In 2008, US Congresswoman Virginia Foxx honored WKSK for its service to Ashe County, NC, in a 1-minute speech on the floor of the United States House of Representatives. Her remarks were as follows:

Mr. Speaker,

I rise today to honor a pillar of the Ashe County, North Carolina, community, WKSK radio and its owner Jan Caddell. Most of the Fifth District of North Carolina is a rural landscape, and beautiful, mountainous Ashe County is no exception.
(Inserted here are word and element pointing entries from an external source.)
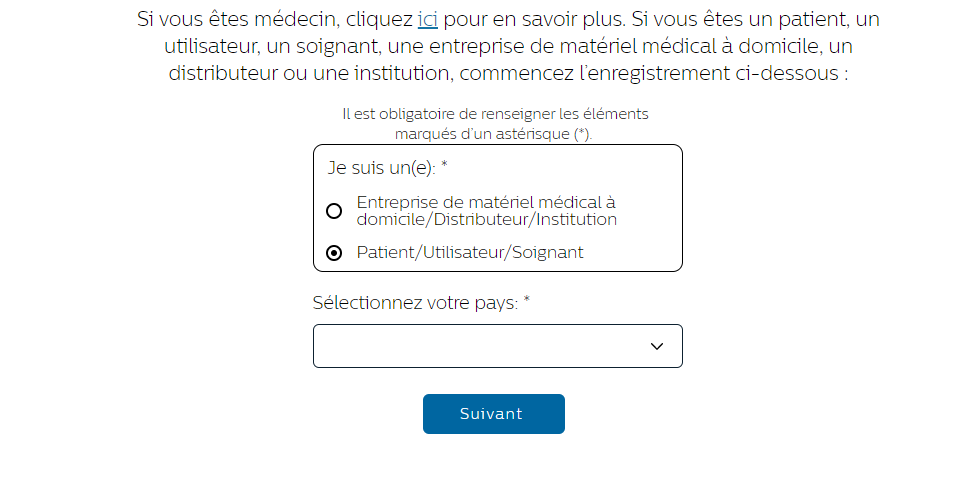Select the Patient/Utilisateur/Soignant radio button

[334, 253]
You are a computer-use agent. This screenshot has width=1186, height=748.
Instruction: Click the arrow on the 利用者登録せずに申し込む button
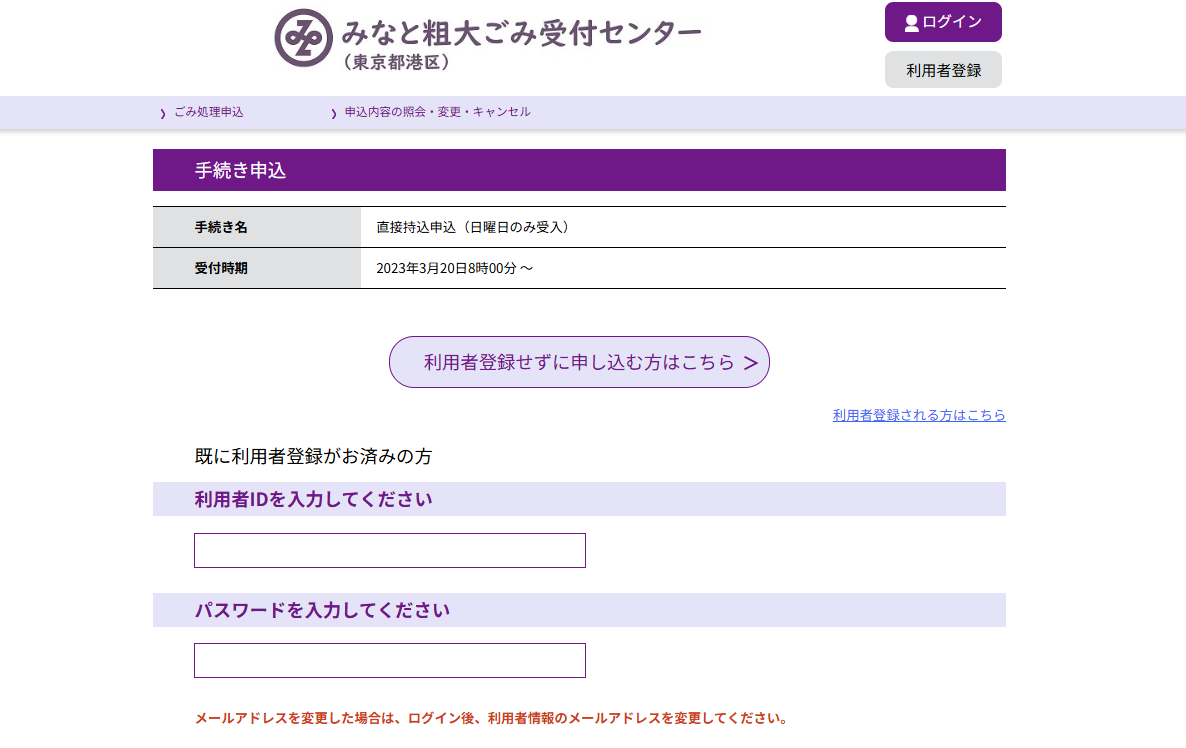click(x=750, y=363)
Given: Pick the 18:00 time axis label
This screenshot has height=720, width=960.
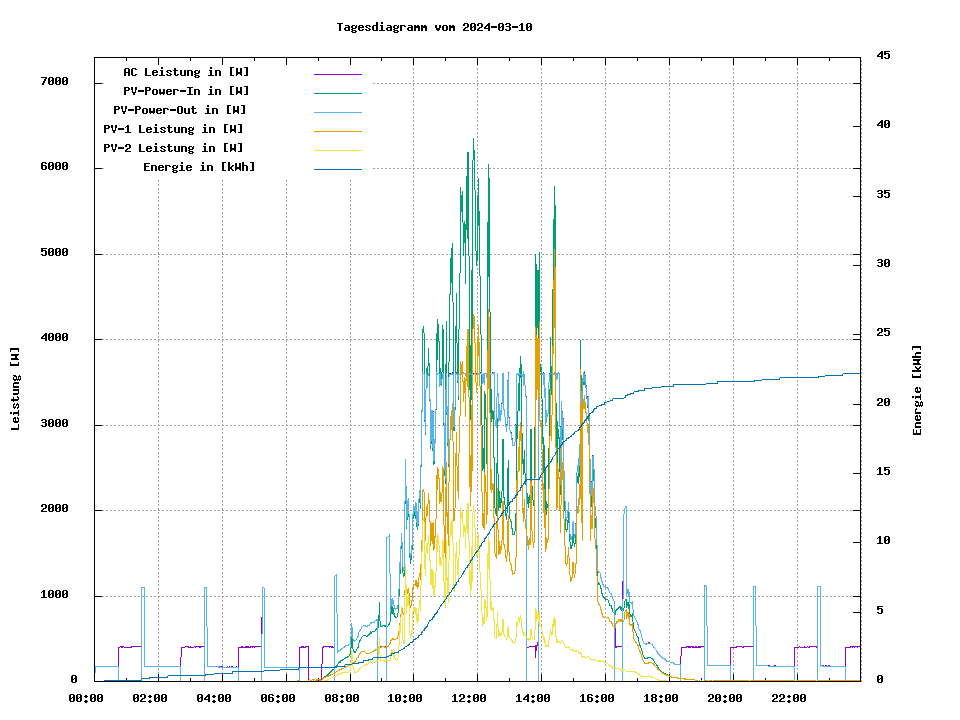Looking at the screenshot, I should [661, 698].
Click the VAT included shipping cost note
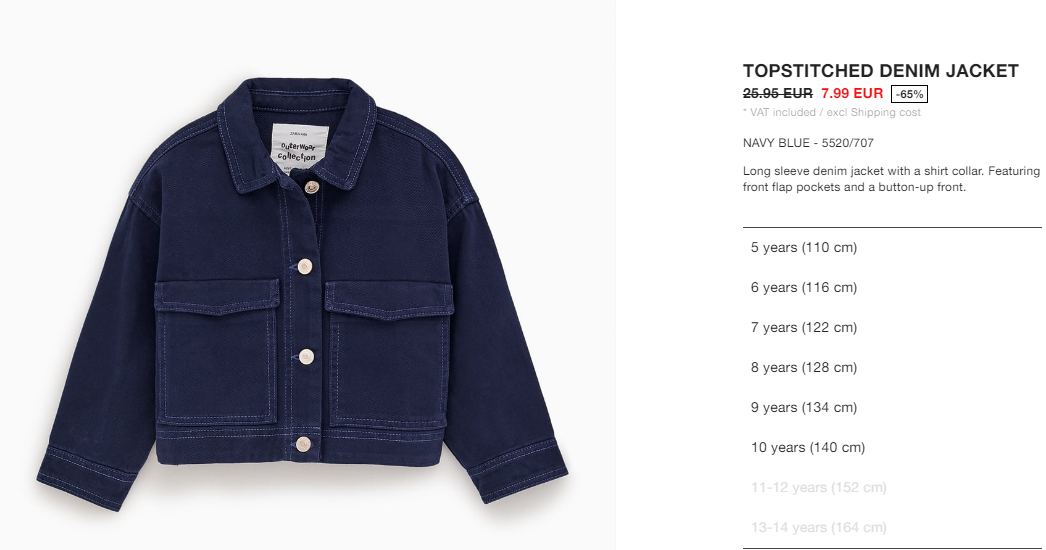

As people who live in rural America well know, local radio stations are often the lifeblood of vital community life. WKSK radio is just such a radio station, and recent audience measurement results illustrate just that. According to these results, WKSK has the most loyal local audience in its home county of any station in North Carolina.

Next year, WKSK will celebrate the 50-year mark of service to the people of Ashe County. The fact that nearly 55 percent of listeners in Ashe tune their radios to WKSK, seven times more than the next closest station, is a true testament to the emphasis that WKSK places on serving Ashe County.

WKSK radio is a real community fixture, and I wish the station 50 more years of sterling service to the High Country.